Mitochondria contain enzymes for important pathways in intermediary metabolism and are the main suppliers of cellular energy since they produce ATP as the result of oxidative phosphorylation. The oxidative phosphorylation system comprises approximately 100 polypeptides of which the majority function as subunits of five large enzyme complexes. Normally, each mitochondrion contains a number of copies of circular DNA molecules (mtDNA) which encode 13 different subunits of four of the enzyme complexes (complexes I, III, IV and V) that are involved in the oxidative phosphorylation process. Dysfunction of these enzyme complexes is a frequent observation in mitochondrial diseases and point mutations and deletions of mtDNA are regular findings in patients with mitochondrial encephalomyopathies (DiMauro and Moraes 1993).
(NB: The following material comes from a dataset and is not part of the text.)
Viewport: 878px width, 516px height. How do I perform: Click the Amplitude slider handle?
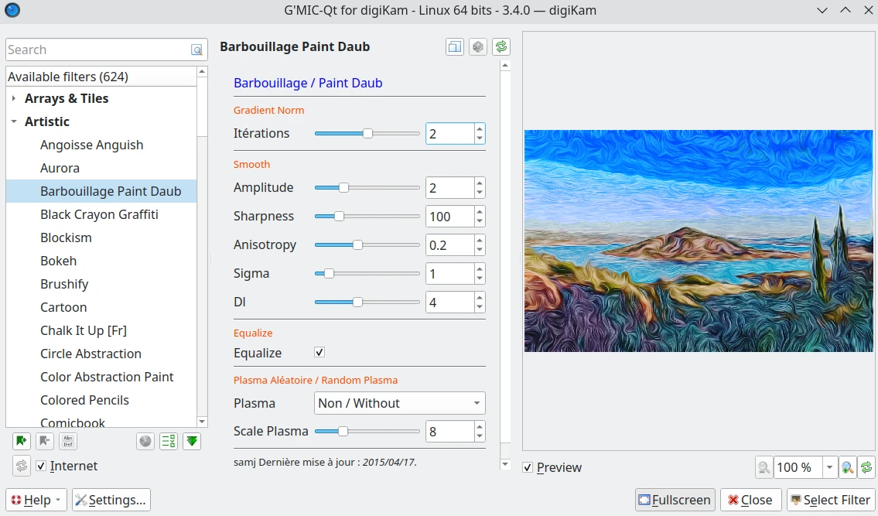pos(343,187)
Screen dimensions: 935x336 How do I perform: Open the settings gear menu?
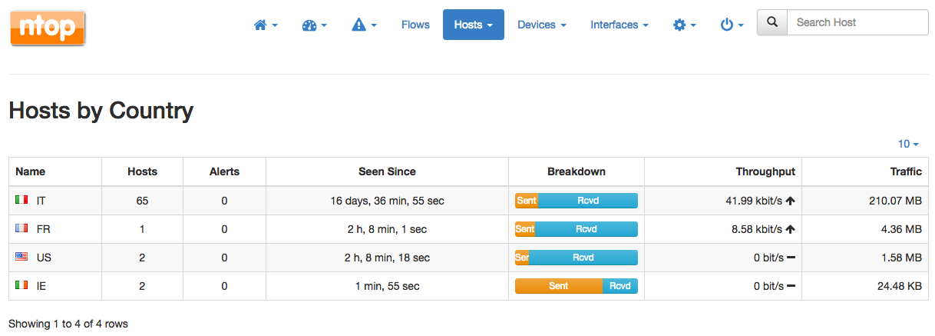click(x=684, y=25)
Depletion of mtDNA, characterized by very low levels of normal mtDNA in the affected tissues, can also be associated with mitochondrial encephalomyopathies (Moraes 1993). Severe infantile liver disorders with oxidative phosphorylation defects are relatively rare. However, in three cases these diseases were associated with depletion of mtDNA (Moraes et al 1991 ; Mazziotta et al 1992 ; Maaswinkel-Mooy et al 1995). In addition to these single cases, we identified a family in which three of the four children of healthy consanguineous parents died in the neonatal period because of progressive liver failure that was associated with severe depletion of mtDNA.